After that, the citizen service centre is responsible for obtaining the remaining documents. According to Mr Makhlouf, the relevant governorate’s operations room extracts the papers needed for the earthquake-damaged licensed properties within 48 hours. The request is then referred to the city council and the Engineers’ Syndicate, which gives its initial approval for the reconstruction permit and authenticates the engineering plans and final reconstruction permit. The syndicate then submits the permit electronically to the earthquake response fund’s board, after which the fund provides its first SYP 80 million instalment of support money. The applicant then enters into a certified contracting agreement with the Contractors’ Syndicate. This contract is electronically referred to the fund’s board, after which the second SYP 80 million instalment is transferred.
Second: Unlicensed properties located in zoned and unzoned areas. Owners may apply for housing within the government housing programmes for earthquake victims built by the General Housing Establishment. They may also benefit from SYP 40 million in financial support paid by the fund directly to the GHE, and also have the option to obtain a loan from the Real Estate Bank under Decree No. 3 of 2023, equivalent to the remaining amount of the housing unit’s value. Decree No. 3 grants earthquake victims certain tax exemptions, some of which are related to their fully or partially demolished properties.
People in this second category should submit a letter to their citizen service centre saying they wish to obtain a residential unit from the GHE, Minister of Public Works and Housing, Suhail AbdulLatif explained at an August 15 press conference. Templates for these letters are available. The centre then arranges all the necessary documents through various automated states, AbdulLatif added.

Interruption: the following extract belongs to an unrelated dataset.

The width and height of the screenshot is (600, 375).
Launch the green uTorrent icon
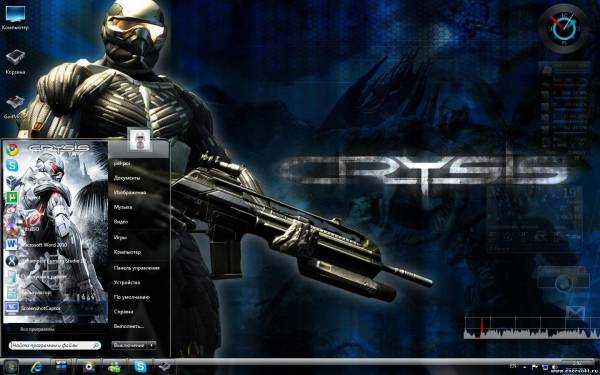(x=12, y=197)
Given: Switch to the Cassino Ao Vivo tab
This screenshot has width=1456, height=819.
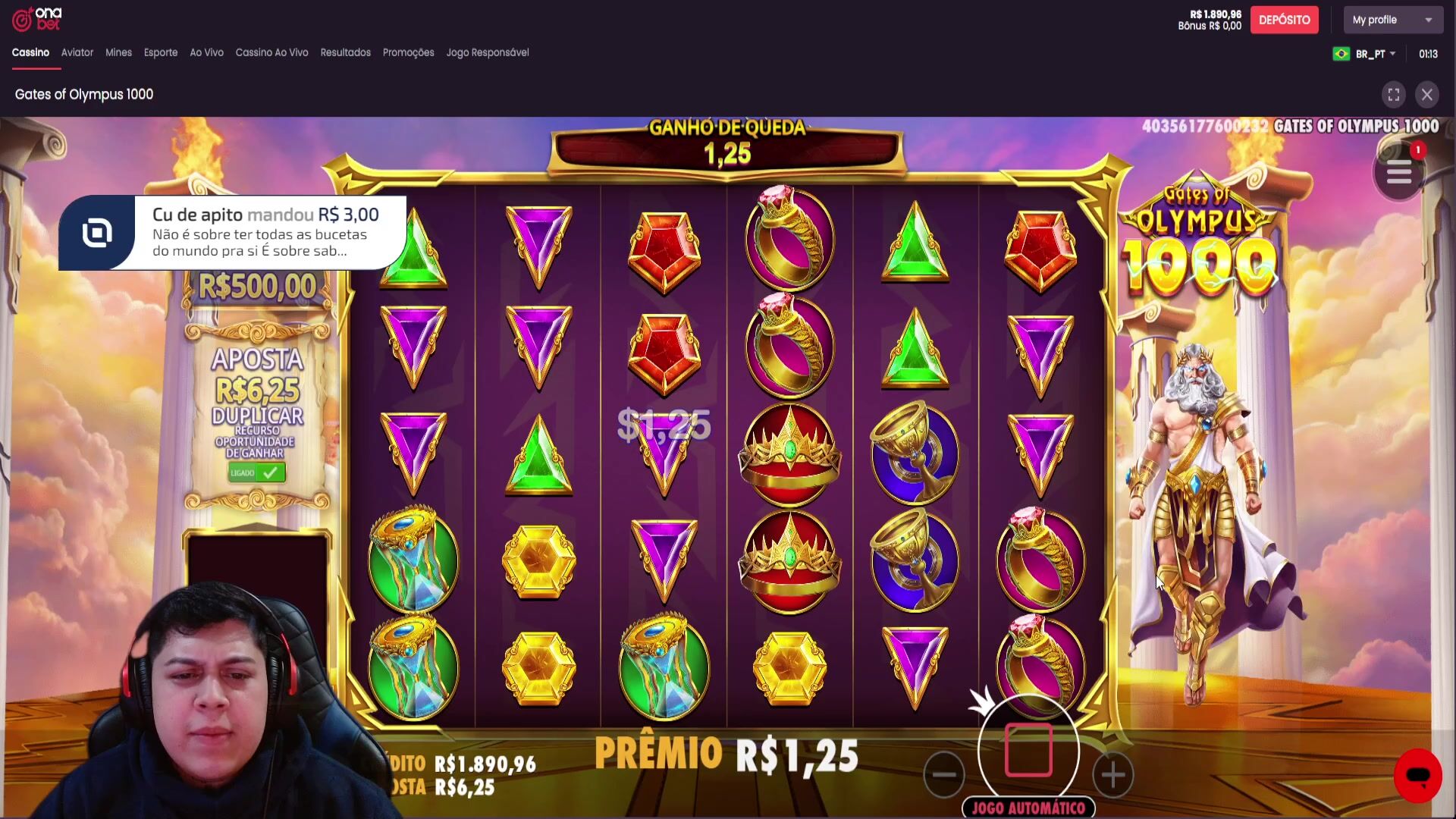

The minister’s statements, notably, contradict an Al-Watan article from August 30 stating that people in the second category must obtain an “Administrative Unit Form” approved in their governorate in order to prove their property ownership. They must submit this form to their citizen services centre accompanied by a “barani” (informal) sales contract, a property sheet reference, a court ruling or a deed transfer from the original landowner to the unlicensed property owner certified by a notary. Also, utility bills for electricity, telephone, or water for the demolished property should be attached.
In any case, once the file is ready, it is automatically sent to the fund’s management, which reviews the applicant’s data. Within three days, they transfer the SYP 40 million to the GHE on behalf of the applicant, who is then notified of the transfer and receives a subscription document. They may then choose their desired apartment by reviewing all the details on the GHE’s website. Subsequently, the victim has the right to apply at their citizen services centre for a loan under Decree No. 3. The loan amount is also transferred to the GHE’s account.
AbdulLatif pointed out that the cost of each apartment can be as much as SYP 200 million, meaning the applicant benefits only from the SYP 40 million provided by the fund, with the remaining SYP 160 million as a loan to be paid in instalments over five years to the GHE.